### DOCUMENT EXTRACT

───

Friday, November 14, 2014

Movie Review: Snowpiercer

One of the great things about science fiction (and fantasy to an extent) is you can put humans in some unique circumstance and see how they react. The good science fiction has the the humans reacting as real life people would.

 The movie Snowpiercer is such an experiment. You sort of have to forget the ridiculous circumstances which would be destroyed in a with a moment's thought (see spoilers below) and look at the basic humanity of the characters. And this is where Snowpiercer succeeds as some science fiction doesn't. In the movie (based on a graphic novel, I believe), an macroengineering project to "solve" global warming goes horribly wrong and the entire planet is plunged into a super ice age. The only surviving humans are on a train (!) that circles the globe once per year. Depending on your "ticket" where you are on the train determines how well you live. The people on the back of the train, who apparently didn't have tickets, live very poorly and eat "protein bars." The story of the movie is a revolt by these people against the upper classes in the forward cars of the very long train.

At times brutal, other times funny, the movie moves forward and forward, contrasting the squalled existence of the people in the last car with the luxury of the forward cars. The goal of the rebels is to reach the engine and take over the train.

───

### RECORDED INFORMATION
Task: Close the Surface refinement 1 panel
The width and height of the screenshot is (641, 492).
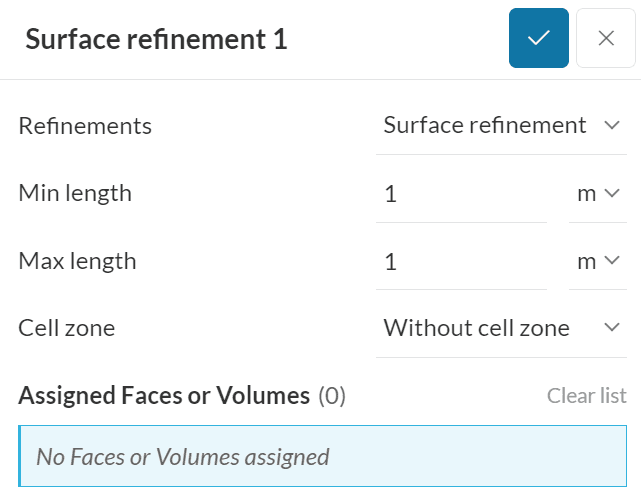Action: tap(605, 38)
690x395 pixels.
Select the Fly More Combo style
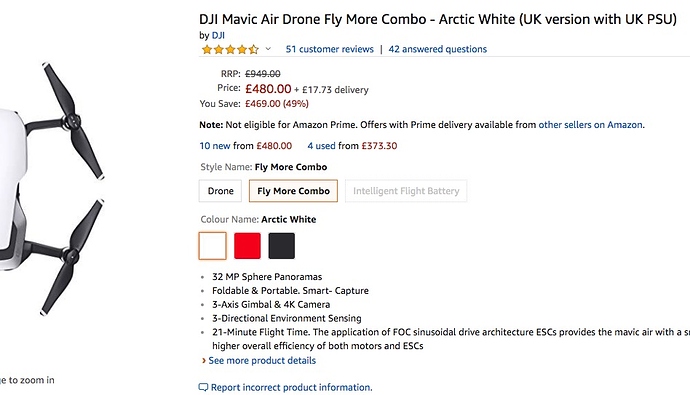tap(293, 191)
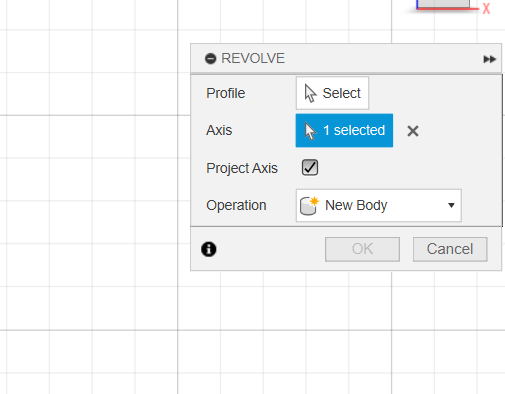Viewport: 505px width, 394px height.
Task: Click the REVOLVE dialog title bar
Action: coord(346,59)
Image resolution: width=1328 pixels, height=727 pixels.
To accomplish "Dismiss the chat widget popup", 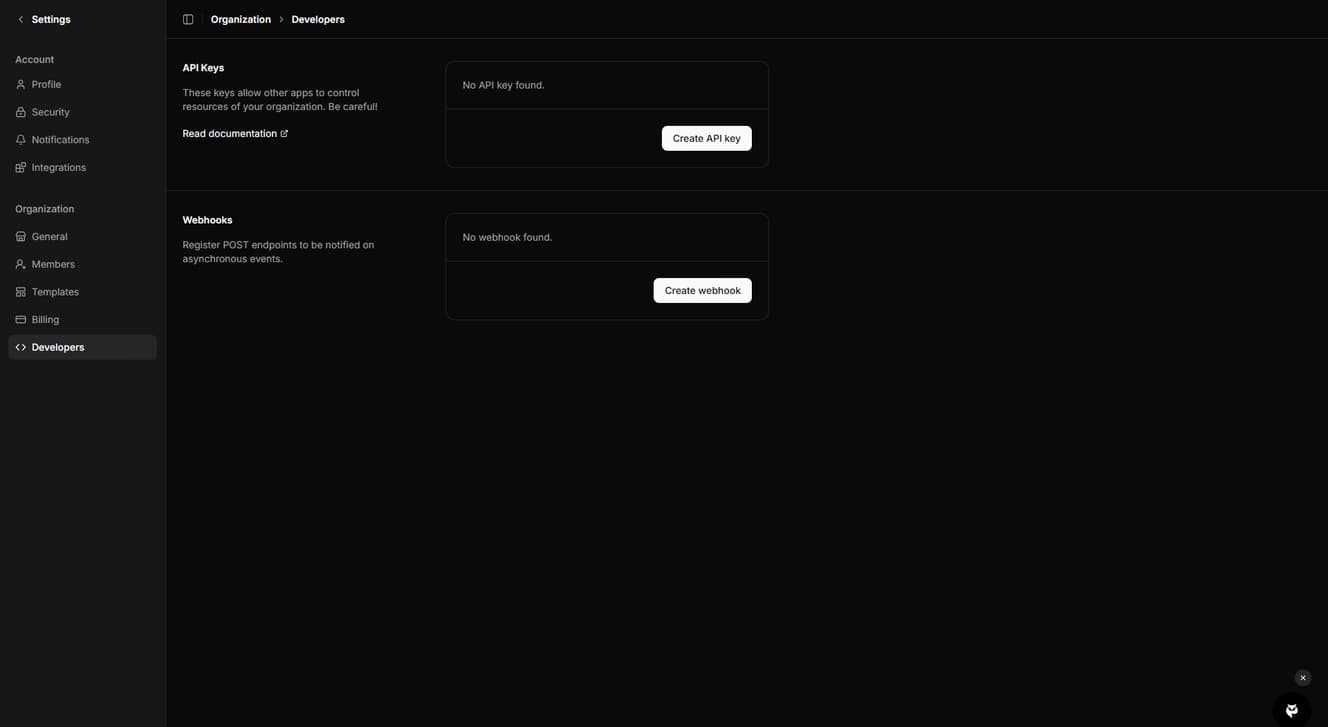I will [1301, 676].
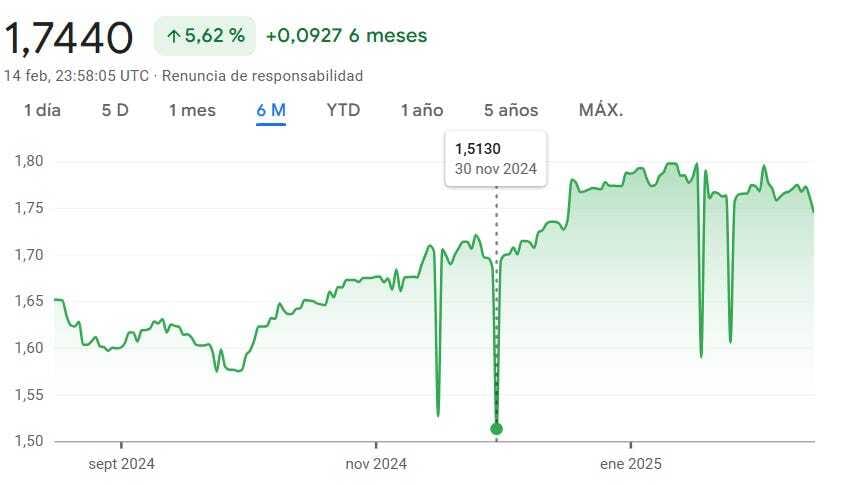Viewport: 852px width, 485px height.
Task: Switch to the 5 D range tab
Action: pyautogui.click(x=115, y=110)
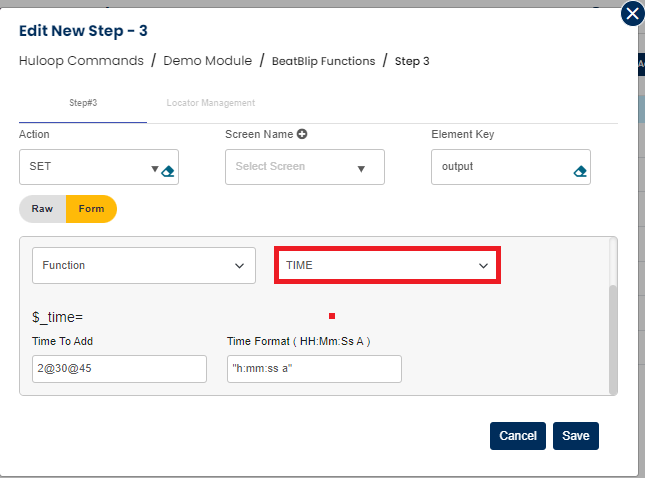Close the Edit New Step dialog
Screen dimensions: 645x478
pyautogui.click(x=632, y=13)
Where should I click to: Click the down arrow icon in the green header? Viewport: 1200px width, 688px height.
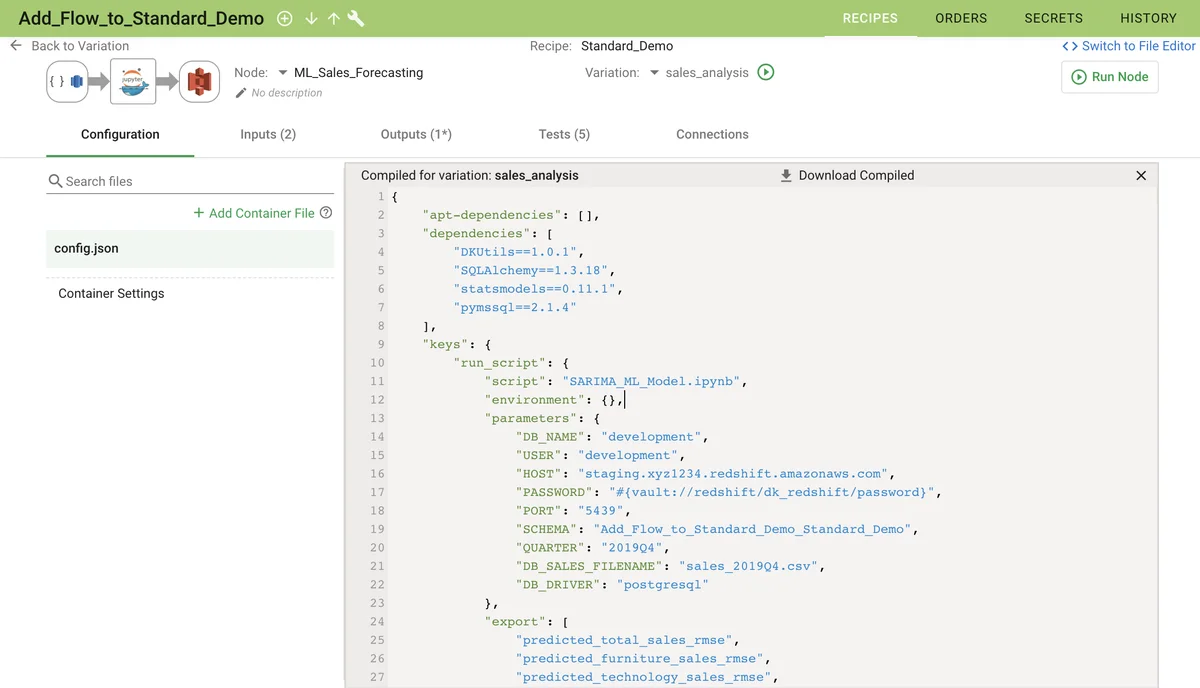pos(310,17)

───

### EXERCISE INSTRUCTIONS
• A. In the Snowpiercer review, what plunges the entire planet into a super ice age?
• B. Pick up the Snowpiercer review after its final sentence and keep writing it.

### ANSWERS BELOW
• A. A macroengineering project to "solve" global warming goes horribly wrong.

• B.
My biggest problem with this movie is the economic system. The people in the last car don't work in order to provide luxuries for the forward cars. They don't do anything but bitch. The forward cars have lots of luxuries, but where do they come from? This, to me, made the movie even less realistic than the problems discussed below (see spoilers).

So while there are implausibilities, the reason for the movie isn't any science, it's to explore the human condition under these circumstances. But we don't learn much other than people without much will rebel if they can. It was an interesting movie but not very enjoyable. And I found the ending implausible.

Now, I shall list all the other problems I had that are SPOILERS:

1) The train is supposed to circle the Earth once per year. The Earth is about 25,000 miles in circumference.  Let's say for some reason the train travels twice that, 50,000 miles per year. That would mean it would have to travel at a speed of 5.7 miles per hour. Yet in the movie it is shown speeding along as if it's going around 100 mph.

2) The forward cars have luxuries but there doesn't seem to be anyway for them to get them. At one point the characters walk through a freezer with sides of beef hanging. But they never walk through a car with cattle.

3) The protein bars are made out of insects that are mashed up in a large vat. But where do the insects come from?

4) And, at the end: the polar bear will most likely eat them.